But in any event, if you've done the test, what happened? Any new developments?

jeffcoslacker
02-05-2007, 07:15 PM
Yeah with rear disc setup this is largely useless.

does the Accord have the ratcheting screw-type piston for the e-brake of does it use a parking brake drum inside the rotor?

Sorry, I don't know. Can't remember ever working on a 4Wdisc Accord's rears...sure I have, just don't remember.


Would you describe your problem as a soft pedal (lotta travel and lack of firmness), hard pedal (have to stand hard on the pedal to get a reaction) or no pedal issues, just lazy brakes?

luvmyhonda
02-06-2007, 02:17 PM
soft pedal and i dont know if its screw or not but i know its a plain disc in the rear, no inner drum.

jeffcoslacker
02-06-2007, 06:21 PM
Can you hit the floor with the pedal if you push as hard as you can?

Try it, and tell me what it does. do it with the motor running. Then pump the pedal full stroke about ten times quickly, and hold it firmly for one minute...if you have a yardstick or something handy, put it down to the floor alongside the pedal to guage how far down it is while you hold...see if you get any drop after one minute, tell me what you find...

luvmyhonda
02-15-2007, 10:15 PM
sorry i havent been her ein a while. the handbrake thing didnt work, so i gess theres no inner drum on the rear brakes. i will try the pedal pumping to see what happens and i will let you all know. thank everybody for your help.

jamescanoot
02-19-2007, 02:54 AM
The V6 accords have disc rears and they use a screw type, not a girling.

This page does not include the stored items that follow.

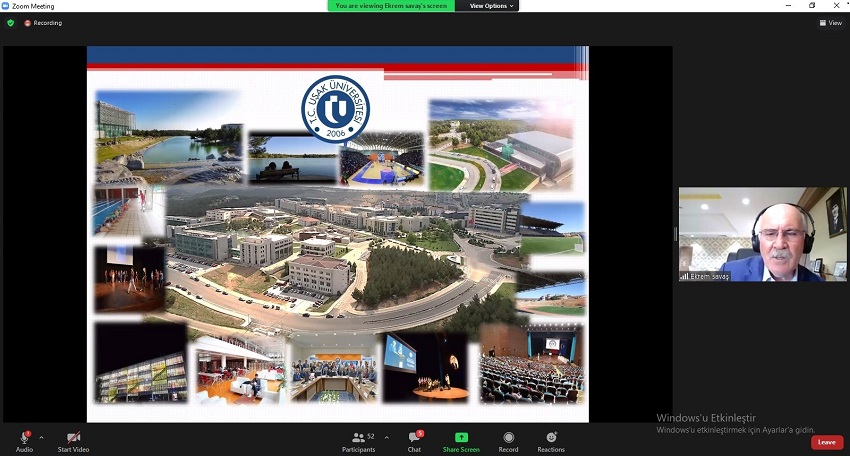Click the Ekrem savaş name label
Viewport: 850px width, 456px height.
(x=706, y=276)
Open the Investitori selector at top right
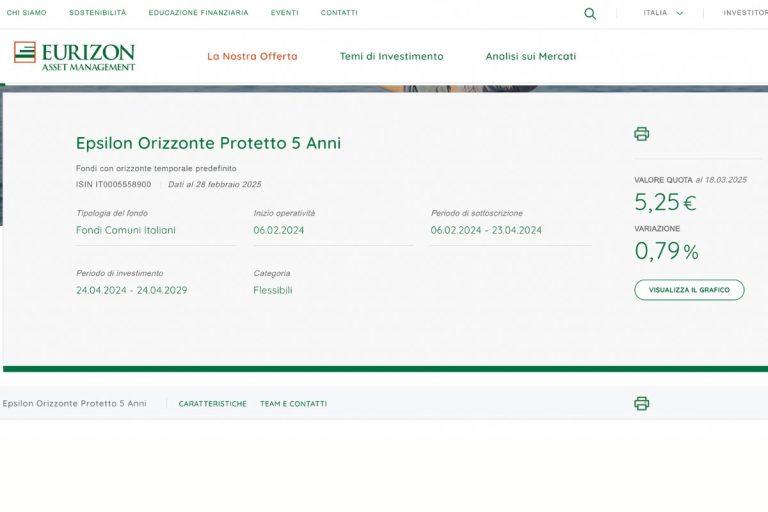The height and width of the screenshot is (512, 768). click(x=745, y=13)
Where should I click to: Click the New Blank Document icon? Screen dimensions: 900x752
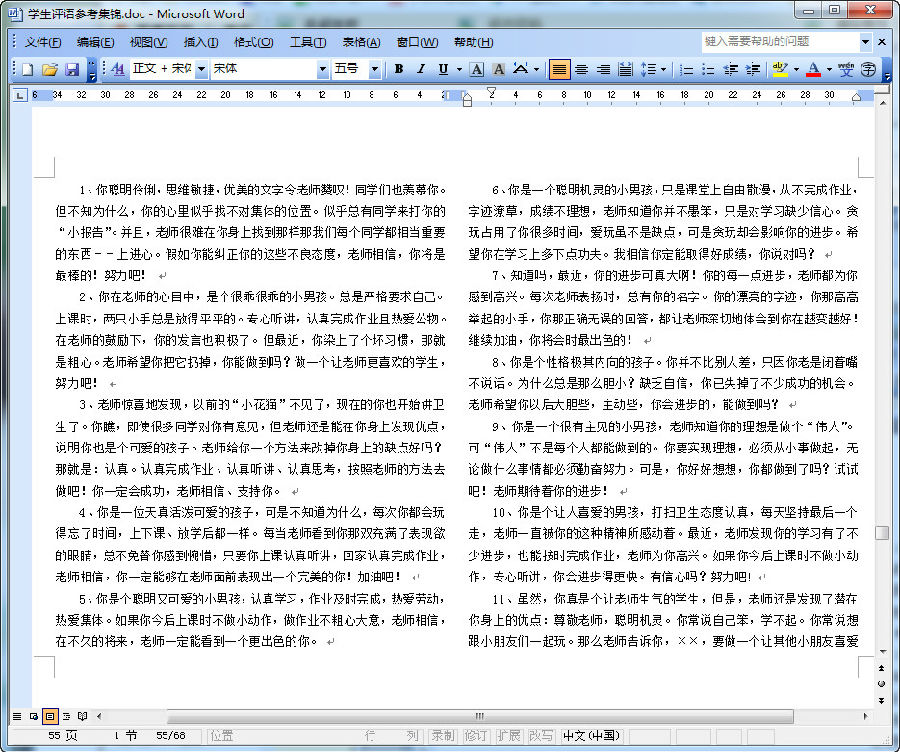pyautogui.click(x=27, y=70)
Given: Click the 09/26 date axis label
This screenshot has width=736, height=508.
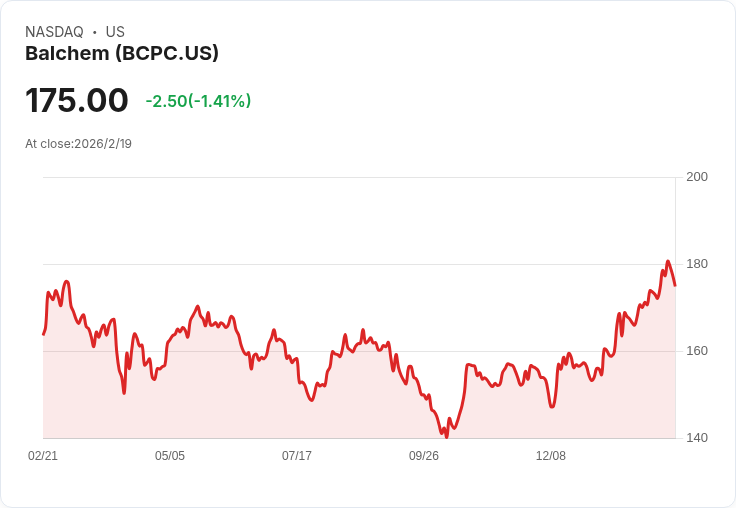Looking at the screenshot, I should coord(424,455).

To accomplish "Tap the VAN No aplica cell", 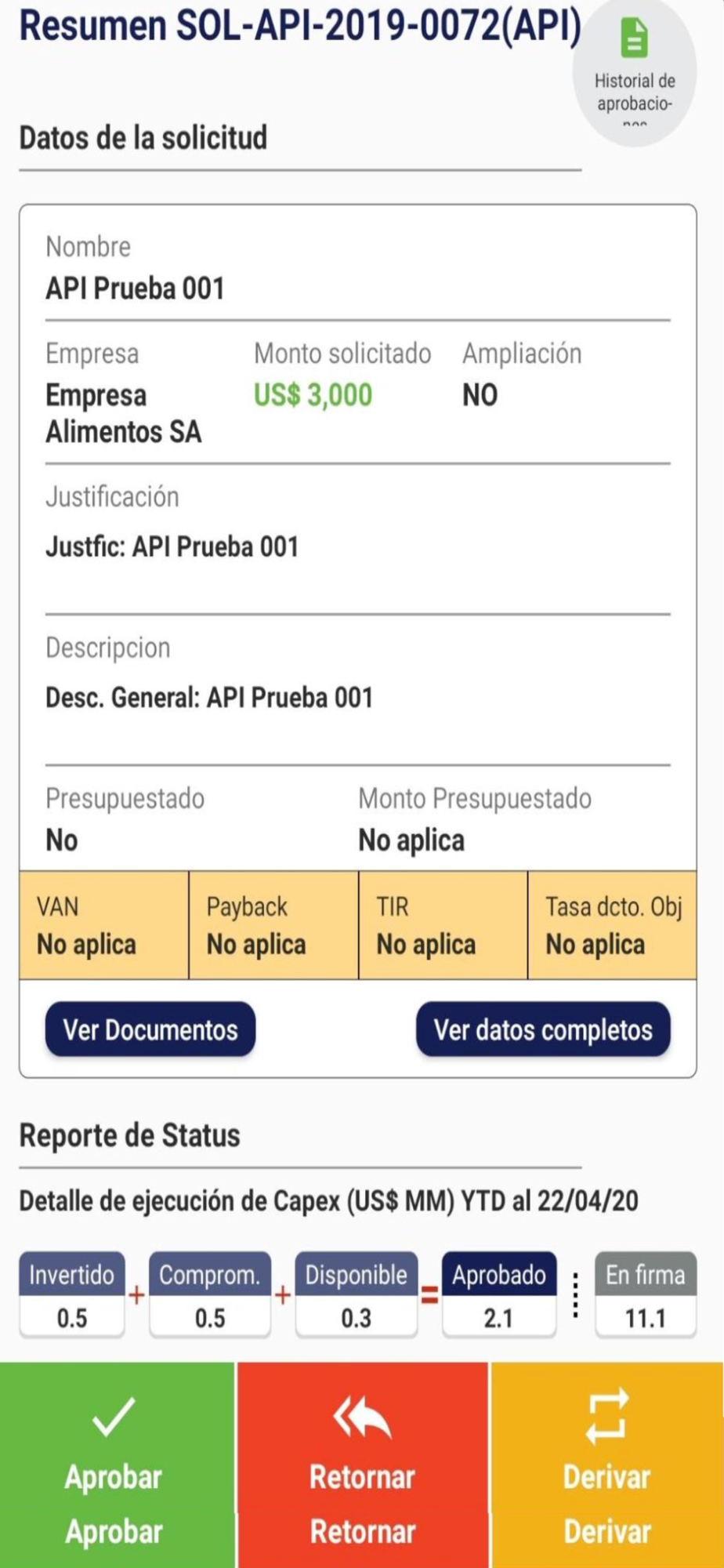I will 104,925.
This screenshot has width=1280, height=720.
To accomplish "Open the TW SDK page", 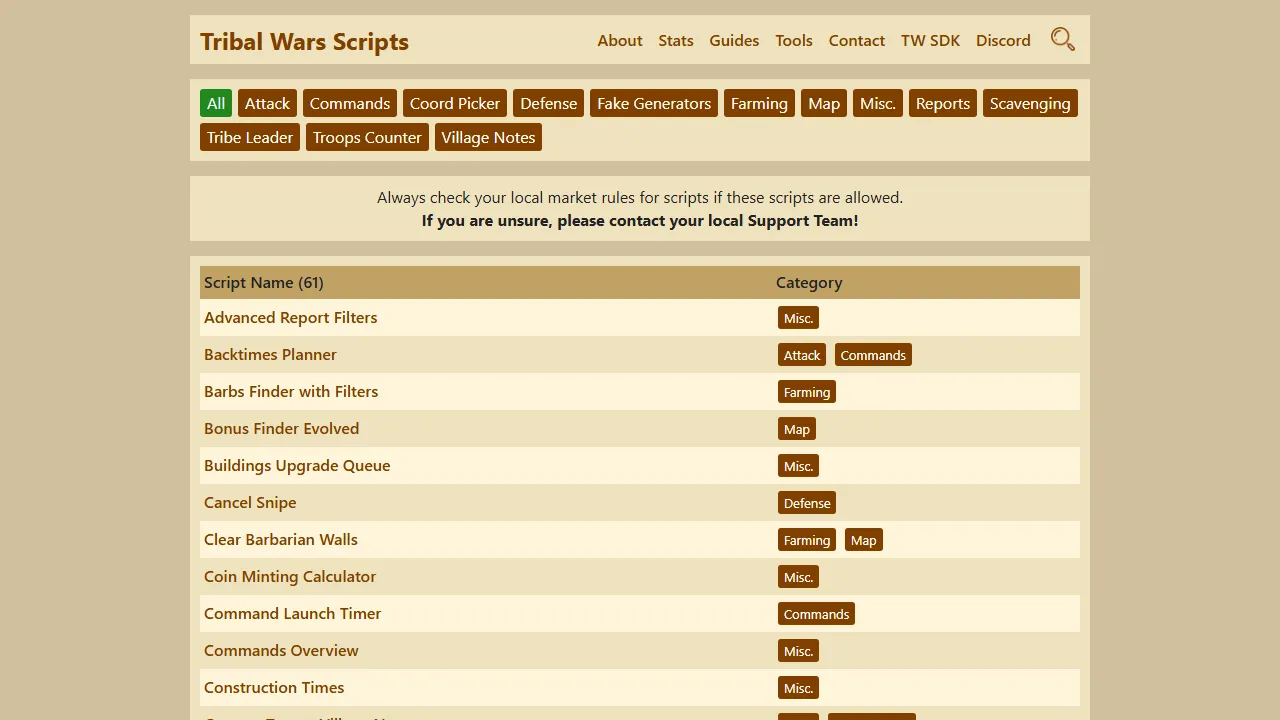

If hard to stop meaning, the pedal is really hard, your brake booster might be bad, or some one did a bad brake job and didn't open up the bleeder screw when pushing back the piston into its housing and got dirt into the master cylinder or your ABS pump.
But!! if i's a spongy pedal(soft) then you have air in your system.

luvmyhonda
02-25-2007, 11:16 PM
its firm and just wont stop. i had to slam on brakes to keep from hittin a deer and i know i stomped the hell out of em. and it felt firm but kept oooon rollin.

accordsforall
02-26-2007, 08:45 AM
Hello everybody,
Im quite new here.. but I also have the same problem on a 4cycl 00 4dr Accord SE with 106k. Somehow.. the brakes just dont get me to a stop at a decent distance.

I compare my brakes.. to a hand going into a fist. When the fist is closed the car has stopped the brakes are supposed to feel firm.

When I am at a decent speed 60-65mph and I need to brake.. I have to double or triple the length to even start to stop.. at that point "the hand starts to close" by the time I get to a car in front of me.. the hand has mostly closed but im not stopped yet. The worst part about it.. when the car has stopped about 98% the hand has closed but the bones through the skin are making a GRINDING type of sound.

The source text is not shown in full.